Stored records
_ _ _

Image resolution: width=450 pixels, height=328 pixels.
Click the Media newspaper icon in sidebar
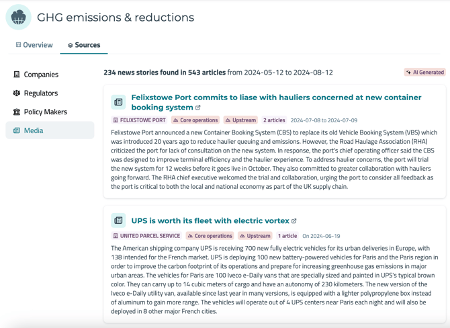coord(17,130)
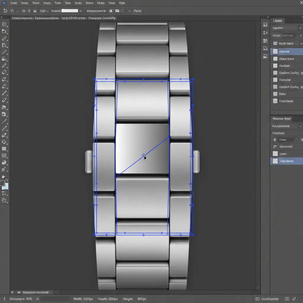Select the topmost tool in left toolbar
Viewport: 303px width, 303px height.
pyautogui.click(x=4, y=24)
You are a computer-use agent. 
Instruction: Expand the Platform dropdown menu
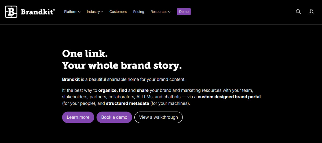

_ _ _

### WORK TO COMPLETE
Omit the pictures; set down each record exactly.

### ANSWER FOR THIS EXERCISE
Image resolution: width=450 pixels, height=328 pixels.
Click the Media newspaper icon in sidebar
coord(17,130)
Select the topmost tool in left toolbar
Viewport: 303px width, 303px height.
pyautogui.click(x=4, y=24)
You are a computer-use agent. 
Instruction: Expand the Platform dropdown menu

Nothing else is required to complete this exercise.